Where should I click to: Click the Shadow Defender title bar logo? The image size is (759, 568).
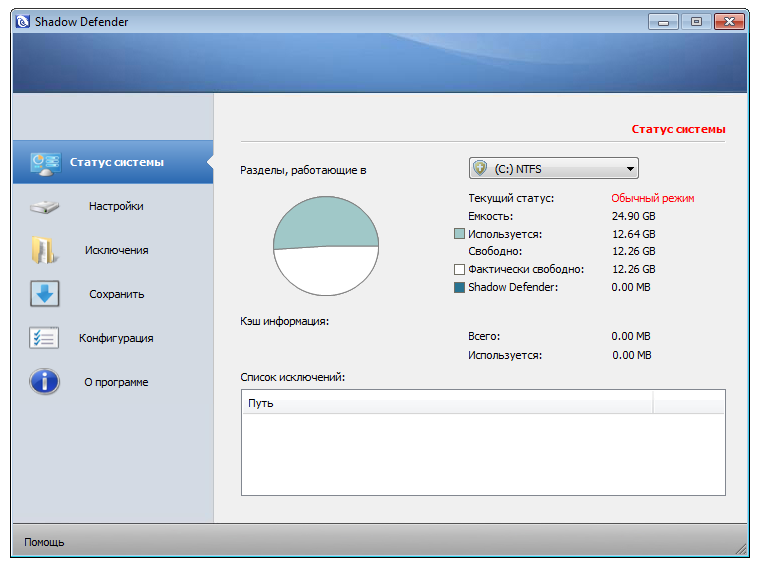point(23,22)
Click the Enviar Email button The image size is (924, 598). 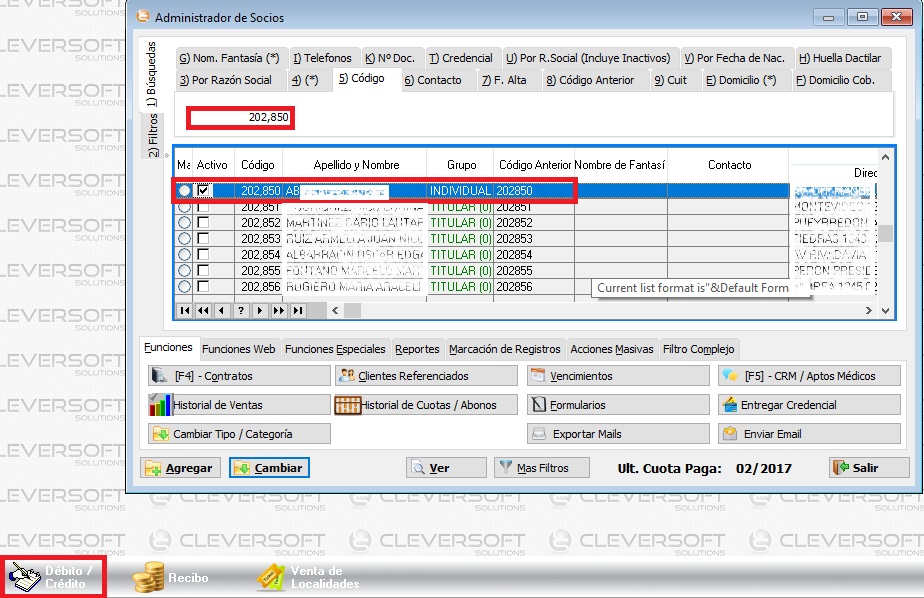[x=808, y=434]
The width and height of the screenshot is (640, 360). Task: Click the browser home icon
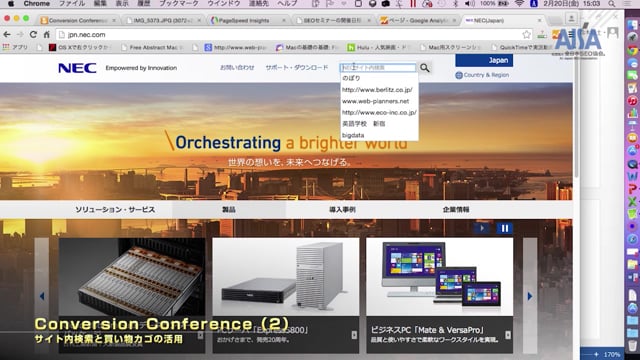click(x=47, y=35)
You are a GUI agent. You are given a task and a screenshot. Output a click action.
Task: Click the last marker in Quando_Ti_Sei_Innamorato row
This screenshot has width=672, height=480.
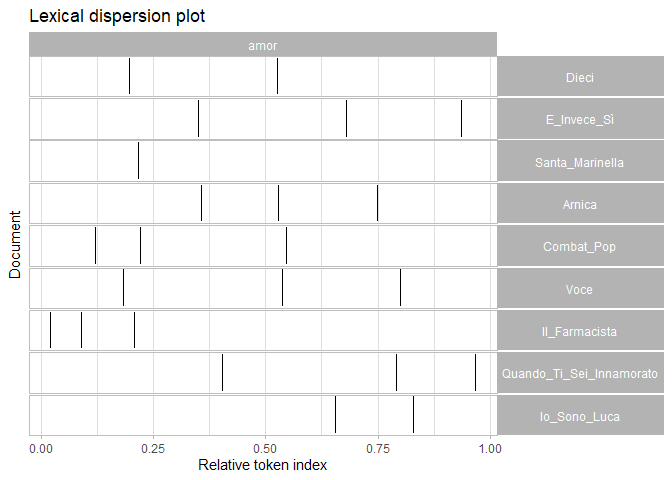click(x=475, y=373)
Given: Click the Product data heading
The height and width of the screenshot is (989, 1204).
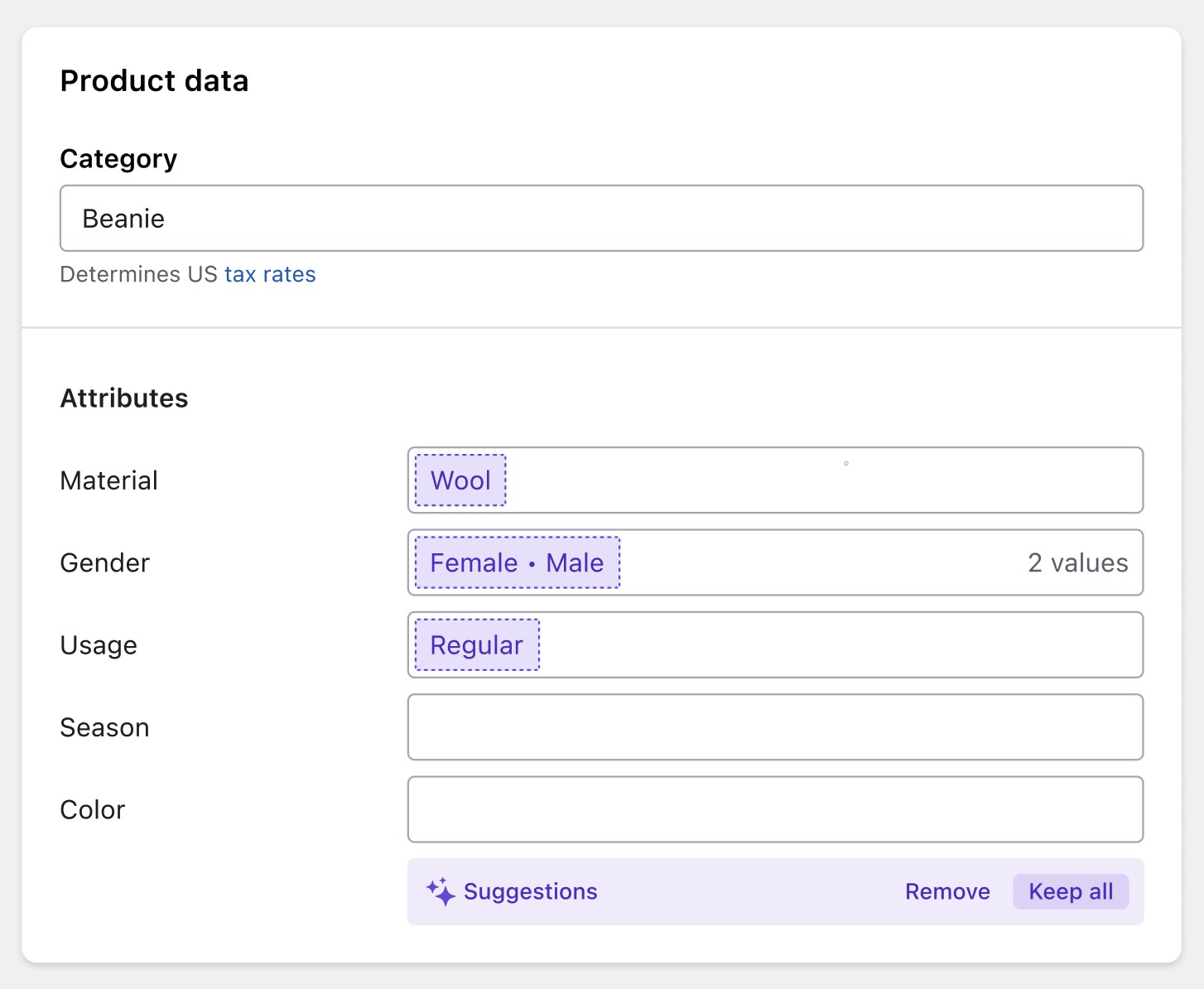Looking at the screenshot, I should (154, 81).
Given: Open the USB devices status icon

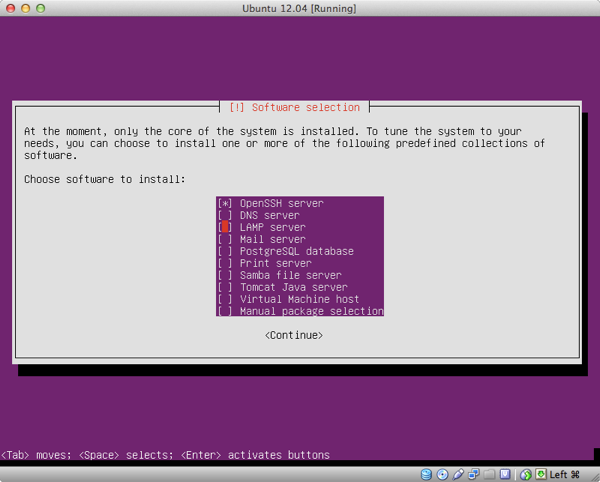Looking at the screenshot, I should pos(459,473).
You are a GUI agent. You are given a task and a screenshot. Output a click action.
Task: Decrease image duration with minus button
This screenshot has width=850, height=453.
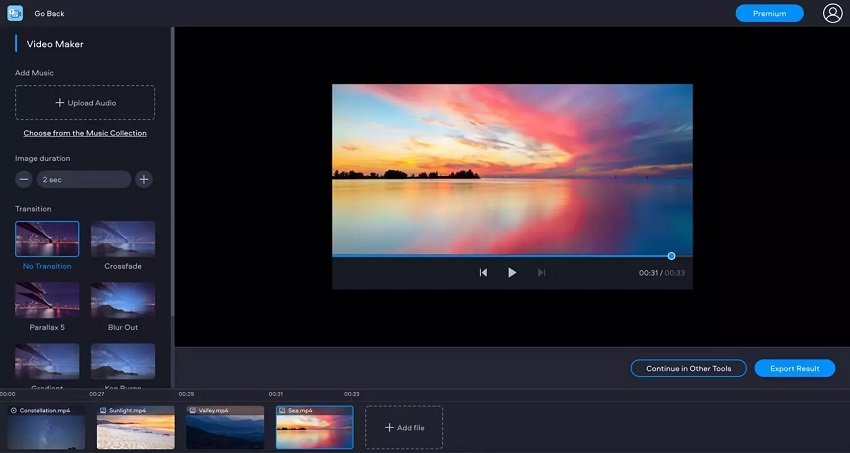pyautogui.click(x=24, y=179)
--------------------------------------------------
* _Exercise objective_
The line that contains "Given: Open the USB devices status icon" opens the part to copy, and the last line of the records closes it; set down those lines exactly, pictures excluded.

* _Exercise answer_
Given: Open the USB devices status icon

Looking at the screenshot, I should pos(459,473).
You are a GUI agent. You are given a task and a screenshot. Output a click action.
Task: Decrease image duration with minus button
This screenshot has width=850, height=453.
pyautogui.click(x=24, y=179)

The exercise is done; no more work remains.